The almost perfect poem: Robin Blaser's "Image-Nation 2 (roaming"

we are journeying in company with the messenger

     but there, it was
there     'you' saw
the head of a horse burn,
its red eye flame    'you' stepped
to the fireplace where the meta-
morphosed log lay without a body
and put 'your' hand over the seeing

turned by that privacy
from such public peril as words
are, we travel in company with the messenger

the name of the bird who fell
from the hands of O-moon
is Naught     if following
angels, shaped tears, nourished by
Sodom apples, we draw darkness,
a kind of mud     (in the moonlight
white blossoms hastening to fall
are cut free)

then we, the apparatus, burned by a night
light, are travelling in company with the messenger

To continue the Deleuzian reflections on poetry and poetics.

If a poet draws a line between two points, any beginnings tied to ends, or readable coordinates we gather along a horizontal plane, won't really amount to much. Even the conquering vertical that is a poem's title, standing stanchion-like over the text and reader, leaves us cold in its shadow. Best not to erect it like a cross. And because Blaser's poem won't connect the dots in this way nor obey straight linear impulses—primary cause of weak poetry!—nor even give an unbroken title it leaves us "roaming" instead. Perfect and impervious to the punctuality of mediocre writing.

Better to be nomadically errant in Blaser's perfecting sense than predictable. After all, if you follow the footsteps, laid fresh in the morning snow, do we find the poet or "Naught"? No, the poem. Flawlessly knit, with no single "flight" here (or messenger) that doesn't at the same time open up one of a myriad sites, such as that ranging from invocatory 'you' to the "O-moon". The first of many but it's always best to work somewhere between that 'you' and the moon to find the true poem.

What counts as "flight" anyways? It's the turn toward the initial view of a flaming red-eyed horse or the transforming fire itself. Marvelous epic origins but resulting in the death of origins. The fire, for instance, is not a cause of real horses, imaged or not in the sacred flames: any more than to pass your hands over Blaser's embers is to feel the heat of divination, "kindling the heat of the father" as he says in his translation-poem "Pindar's Seventh Olympic Hymn". The impulse is divinatory but nothing rises through the smoke, not even "the name of the bird".

What doesn't exist can emit only shifting particles or make meaning out of "metamorphosed logs", fading to the point of becoming imperceptible, as already a new assemblage is about to be released over the poem's plane of immanence.

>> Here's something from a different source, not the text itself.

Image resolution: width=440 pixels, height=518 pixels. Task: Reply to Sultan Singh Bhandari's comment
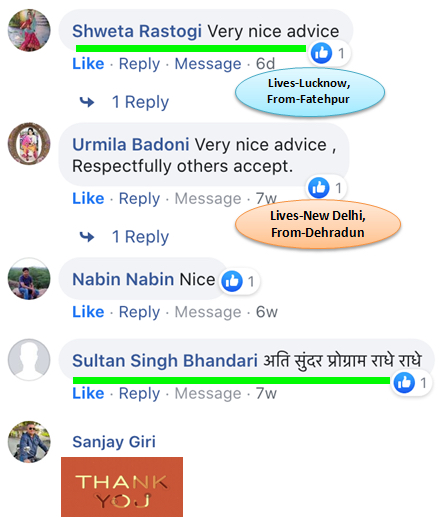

Now fake birds of paradise appear in the moonlight: hearth embers dimmed into a late day of transgressed hope, "Sodom apples" and fields turned to mud. White embers are a becoming-blossom hurrying to their fall.

The reader, intuiting the poem's own machinic assemblage, or because it takes one to know one, is also an "apparatus" of sorts, every bit the molecular (never a 'molar') text that is the measure of the poem's speed and significance. So that we end with an apparently ironic inverse of heatless fire: a night light that actually burns. Unopposed by daunting titles (verticals) or sweeping localizable events (horizontals), Blaser's "Image-Nation 2" cares only to run diagonally between (& through) the most disparate languages, myths and cosmologies.

A perfect block. Without beginning or end, always at work in the middle, the poem that roams is perfect. Initial mythic pulsions become "nonpulsed", memories fade since travelling with the messenger dispenses with permanent sites and opts for a regime of molecular becomings: as how else is it possible to move from the red-eyed horse to metamorphosed logs to dying blossoms.

In fact, the log lying without a body may be a quasi-true symbol of the unorganized, disarticulated body the poem is: in fact, Blaser's poem may be in the most generalized sense possible the only body it has, a body without organs (logs, heat, names), destined only for pure abstract movement. And the poem that roams completely unhindered by bodily trappings of time, memory and sense (the broken, curvy and ruptured poem) is perhaps the most perfect of all.